TASKS FOR THIS EXERCISE –
(A) Using the Metamath page on theorem grpoinvval below, decide whether each statement agrees with it: (i) NM contributed the theorem on 26-Oct-2006; (ii) new usage of the theorem is encouraged; (iii) Mario Carneiro revised it in 2013. Answer yes or no for each, quoting the words of the page that settle it.
(B) Answer these questions from the Metamath page on theorem grpoinvval below:
(i) According to hypothesis grpinvfval.1, what does 𝑋 equal?
(ii) Which reference is cited in step 6 of the proof?
(iii) What is the theorem's one-sentence description?
(C) Extend the proof on the Metamath page for theorem grpoinvval below, adding the steps that come after step 6.

Metamath Proof Explorer

Theorem grpoinvval

Description: The inverse of a group element. (Contributed by NM, 26-Oct-2006) (Revised by Mario Carneiro, 15-Dec-2013) (New usage is discouraged.)

		Ref	Expression
	Hypotheses	grpinvfval.1	⊢ 𝑋 = ran 𝐺
		grpinvfval.2	⊢ 𝑈 = ( GId ‘ 𝐺 )
		grpinvfval.3	⊢ 𝑁 = ( inv ‘ 𝐺 )
	Assertion	grpoinvval	⊢ ( ( 𝐺 ∈ GrpOp ∧ 𝐴 ∈ 𝑋 ) → ( 𝑁 ‘ 𝐴 ) = ( ℩ 𝑦 ∈ 𝑋 ( 𝑦 𝐺 𝐴 ) = 𝑈 ) )

Proof

Step	Hyp	Ref	Expression
1		grpinvfval.1	⊢ 𝑋 = ran 𝐺
2		grpinvfval.2	⊢ 𝑈 = ( GId ‘ 𝐺 )
3		grpinvfval.3	⊢ 𝑁 = ( inv ‘ 𝐺 )
4	1 2 3	grpoinvfval	⊢ ( 𝐺 ∈ GrpOp → 𝑁 = ( 𝑥 ∈ 𝑋 ↦ ( ℩ 𝑦 ∈ 𝑋 ( 𝑦 𝐺 𝑥 ) = 𝑈 ) ) )
5	4	fveq1d	⊢ ( 𝐺 ∈ GrpOp → ( 𝑁 ‘ 𝐴 ) = ( ( 𝑥 ∈ 𝑋 ↦ ( ℩ 𝑦 ∈ 𝑋 ( 𝑦 𝐺 𝑥 ) = 𝑈 ) ) ‘ 𝐴 ) )
6		oveq2	⊢ ( 𝑥 = 𝐴 → ( 𝑦 𝐺 𝑥 ) = ( 𝑦 𝐺 𝐴 ) )

DATASET ENTRIES –
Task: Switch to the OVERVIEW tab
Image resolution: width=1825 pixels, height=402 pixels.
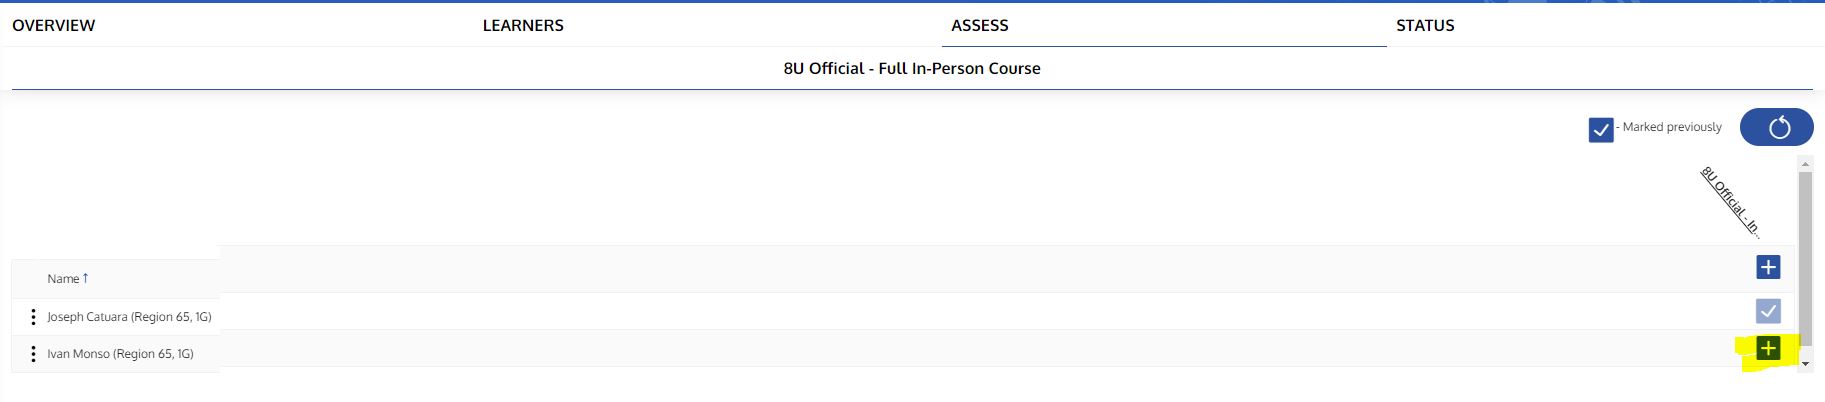Action: pyautogui.click(x=54, y=26)
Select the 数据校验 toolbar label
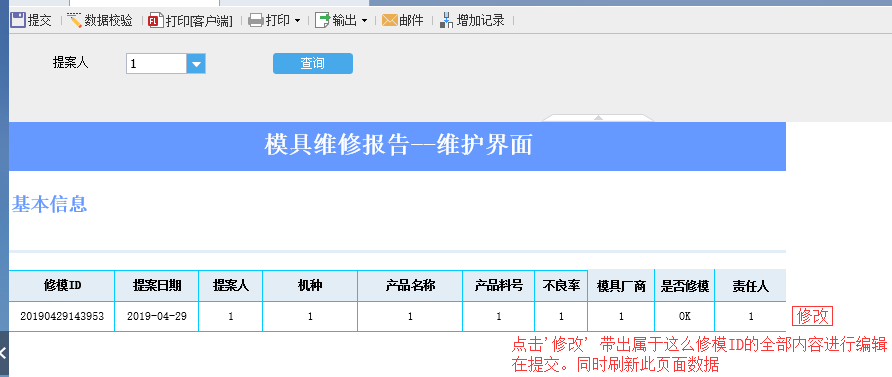Screen dimensions: 892x377 pos(109,20)
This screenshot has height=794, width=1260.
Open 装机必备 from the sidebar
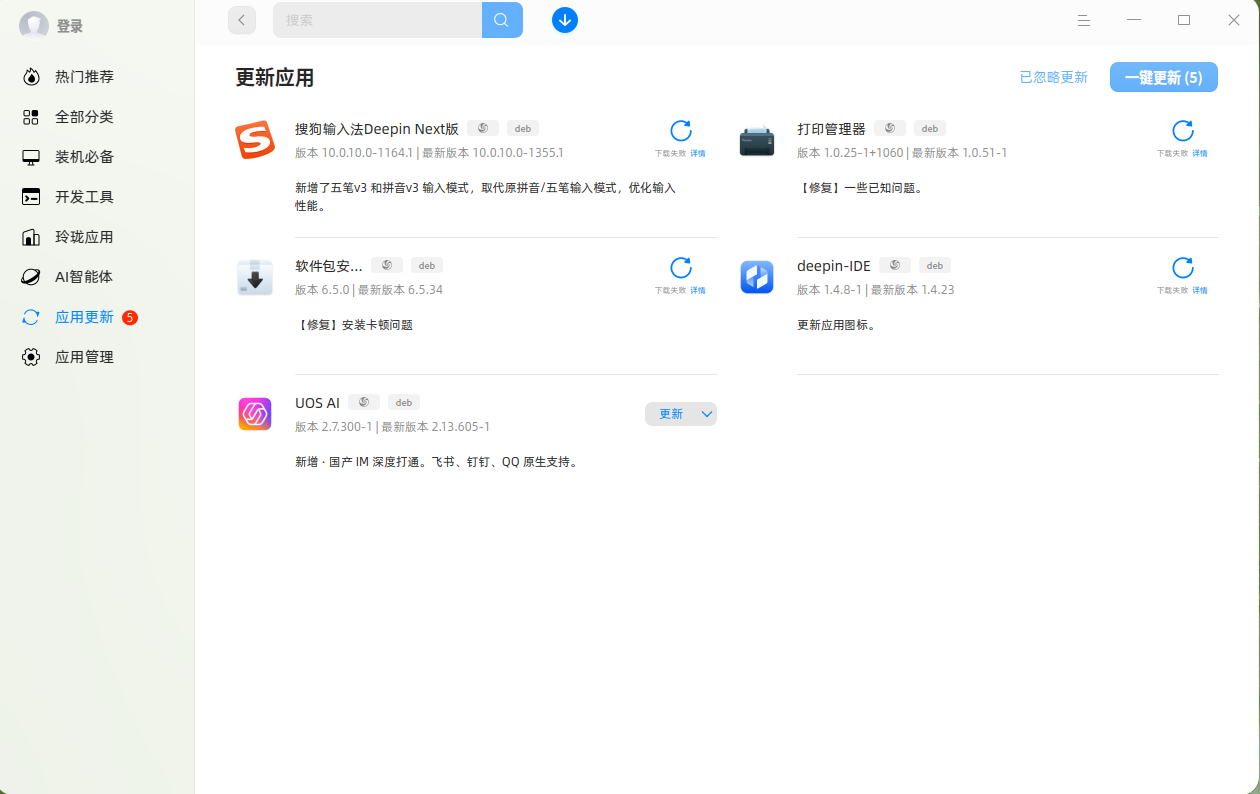pyautogui.click(x=85, y=156)
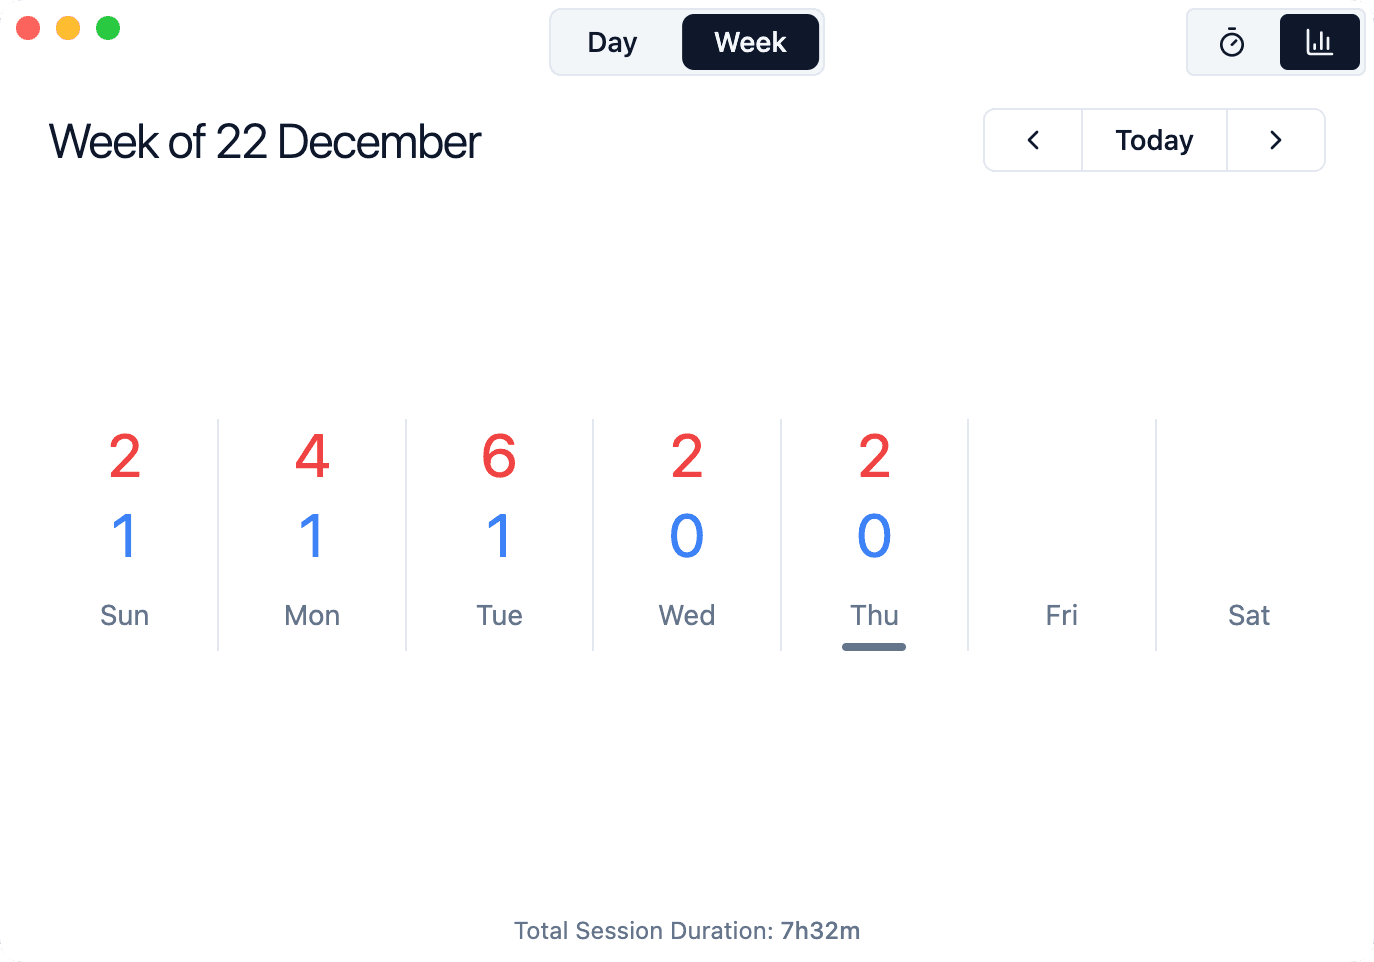The width and height of the screenshot is (1374, 962).
Task: Pick the Wed day label
Action: 687,615
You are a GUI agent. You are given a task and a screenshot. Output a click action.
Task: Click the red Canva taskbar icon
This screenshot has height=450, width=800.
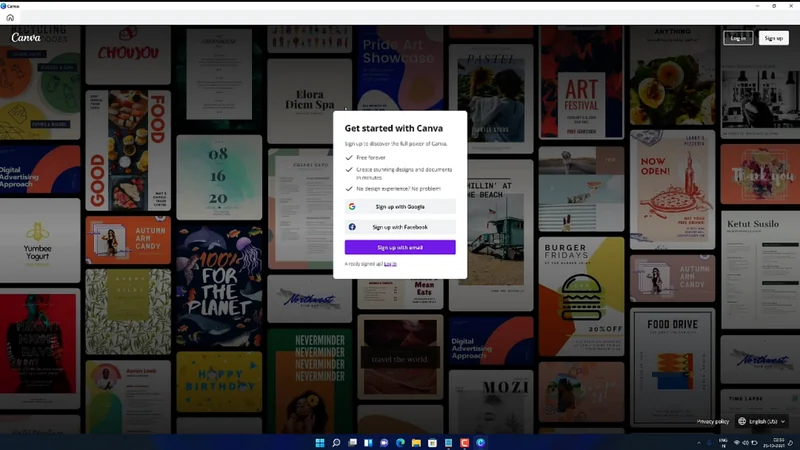coord(465,442)
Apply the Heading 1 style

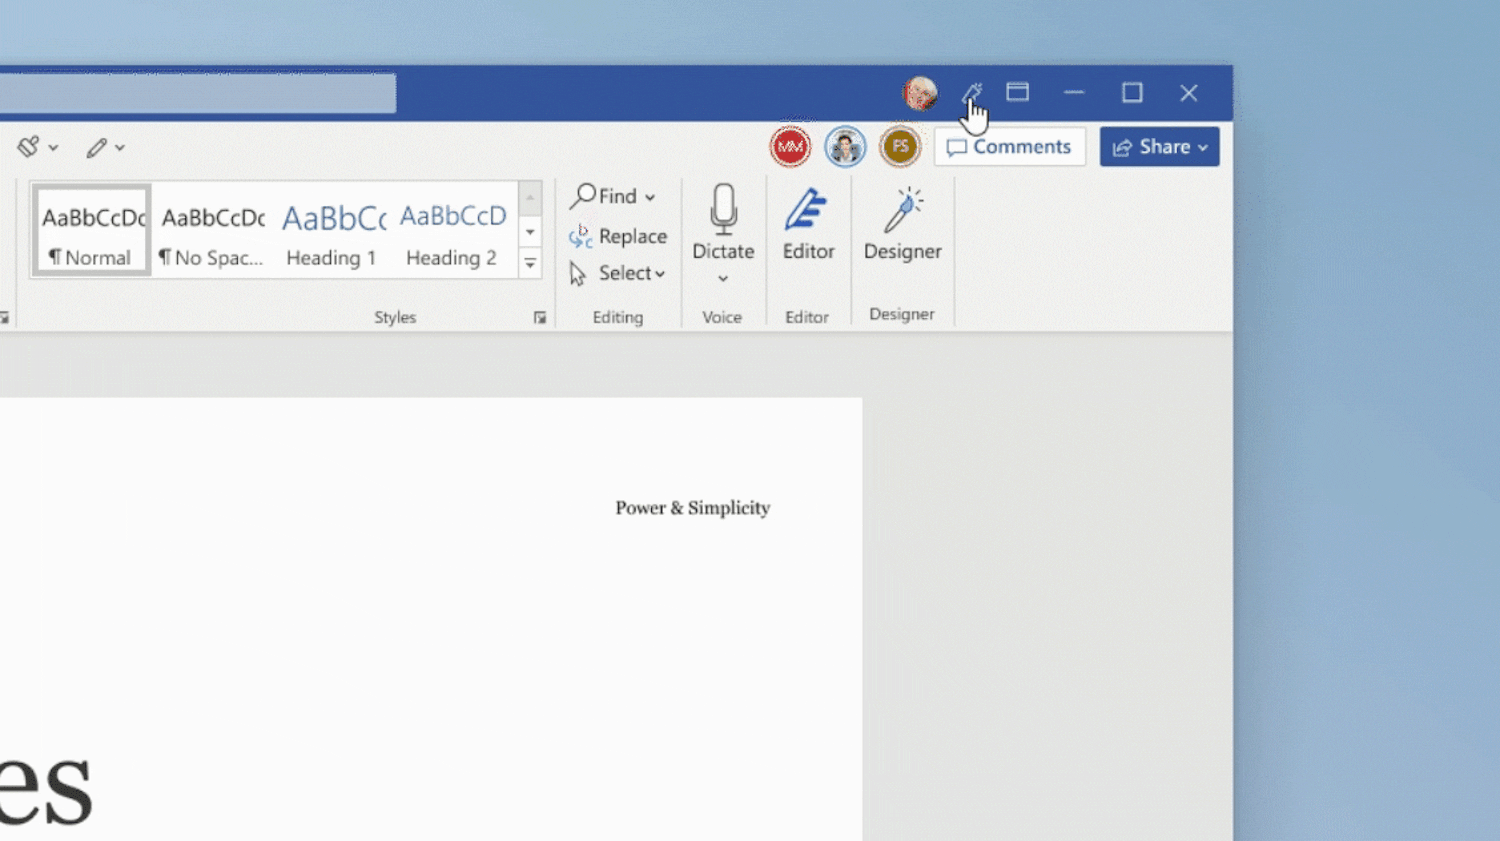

SET OF ANSWERS –
(A)
(i) Yes: "(Contributed by NM, 26-Oct-2006)"
(ii) No: "(New usage is discouraged.)"
(iii) Yes: "(Revised by Mario Carneiro, 15-Dec-2013)"

(B)
(i) ran 𝐺
(ii) oveq2
(iii) The inverse of a group element.

(C)
7	6	eqeq1d	⊢ ( 𝑥 = 𝐴 → ( ( 𝑦 𝐺 𝑥 ) = 𝑈 ↔ ( 𝑦 𝐺 𝐴 ) = 𝑈 ) )
8	7	riotabidv	⊢ ( 𝑥 = 𝐴 → ( ℩ 𝑦 ∈ 𝑋 ( 𝑦 𝐺 𝑥 ) = 𝑈 ) = ( ℩ 𝑦 ∈ 𝑋 ( 𝑦 𝐺 𝐴 ) = 𝑈 ) )
9		eqid	⊢ ( 𝑥 ∈ 𝑋 ↦ ( ℩ 𝑦 ∈ 𝑋 ( 𝑦 𝐺 𝑥 ) = 𝑈 ) ) = ( 𝑥 ∈ 𝑋 ↦ ( ℩ 𝑦 ∈ 𝑋 ( 𝑦 𝐺 𝑥 ) = 𝑈 ) )
10		riotaex	⊢ ( ℩ 𝑦 ∈ 𝑋 ( 𝑦 𝐺 𝐴 ) = 𝑈 ) ∈ V
11	8 9 10	fvmpt	⊢ ( 𝐴 ∈ 𝑋 → ( ( 𝑥 ∈ 𝑋 ↦ ( ℩ 𝑦 ∈ 𝑋 ( 𝑦 𝐺 𝑥 ) = 𝑈 ) ) ‘ 𝐴 ) = ( ℩ 𝑦 ∈ 𝑋 ( 𝑦 𝐺 𝐴 ) = 𝑈 ) )
12	5 11	sylan9eq	⊢ ( ( 𝐺 ∈ GrpOp ∧ 𝐴 ∈ 𝑋 ) → ( 𝑁 ‘ 𝐴 ) = ( ℩ 𝑦 ∈ 𝑋 ( 𝑦 𝐺 𝐴 ) = 𝑈 ) )